Simultaneous determination of malondialdehyde and ofloxacin in plasma using an isocratic high-performance liquid chromatography/fluorescence detection system.

This study establishes the applicability of using high-performance liquid chromatography (HPLC) with fluorescence detection for the simultaneous determination of malondialdehyde (MDA) and ofloxacin (OFL). The MDA and OFL were separated through a reverse-phase C18 column (250 mm x 4.6 mm) at a flow rate of 1.0 mL min(-1) and then detected using a fluorescence detector (excitation: 532 nm; emission: 553 nm). The separation conditions were optimized by varying the concentration and pH of the phosphate buffer and the percentage of organic solvent; the optimal mobile phase was a mixture of 50 mM phosphate buffer (adjusted to pH 5.8 with potassium hydroxide) and methanol (45:55, v/v). The retention times of MDA and OFL were 3.6 and 5.9 min, respectively, with detection limits (at a signal-to-noise ratio of 3) of 0.015 and 4.0 microM, respectively. This method afforded linear responses between the MDA and OFL concentrations and the HPLC peak areas within the ranges 0.15-2.43 microM and 0.06-1.0 mM, respectively. The precisions of the determinations of MDA and OFL, measured in terms of relative standard deviations, were 1.6-5.0% and 1.9-3.6%, respectively, for intra-day assays and 1.0-4.3% and 0.3-1.8%, respectively, for inter-day assays. The average recoveries of MDA and OFL spiked in plasma were 100.4% and 98.8%, respectively. To the best of our knowledge, this paper describes the first practical analytical approach toward simultaneously monitoring the levels of MDA and OFL in plasma. The OFL-induced oxidative stress measured using this method indicated that OFL treatment did not markedly increase the level of MDA.

★ ★ ★ ★

TASK ITEM A ▸
Set down the passage of the abstract on malondialdehyde and ofloxacin that begins with the words containing "Simultaneous determination of malondialdehyde and" and ends with "chromatography/fluorescence detection system.".
TASK ITEM B ▸
According to the abstract on malondialdehyde and ofloxacin, what was the optimal mobile phase?
The material that follows is not needed for this work.

RECORDED DATA ▸

★ ★ ★ ★

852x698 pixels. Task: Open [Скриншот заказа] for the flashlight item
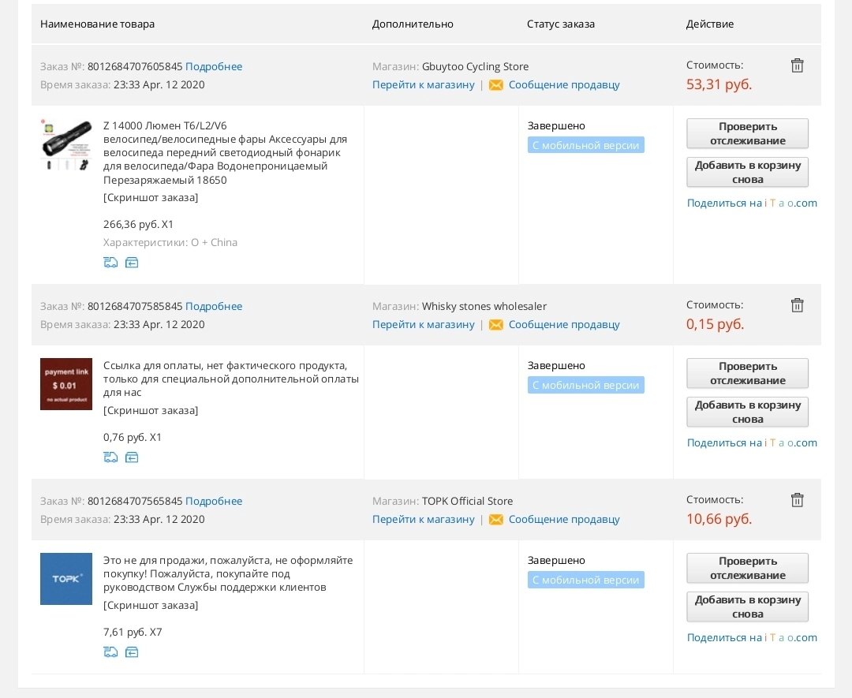coord(151,198)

★ ★ ★ ★

TASK OUTPUT A ▸
Simultaneous determination of malondialdehyde and ofloxacin in plasma using an isocratic high-performance liquid chromatography/fluorescence detection system.

TASK OUTPUT B ▸
A mixture of 50 mM phosphate buffer (adjusted to pH 5.8 with potassium hydroxide) and methanol (45:55, v/v).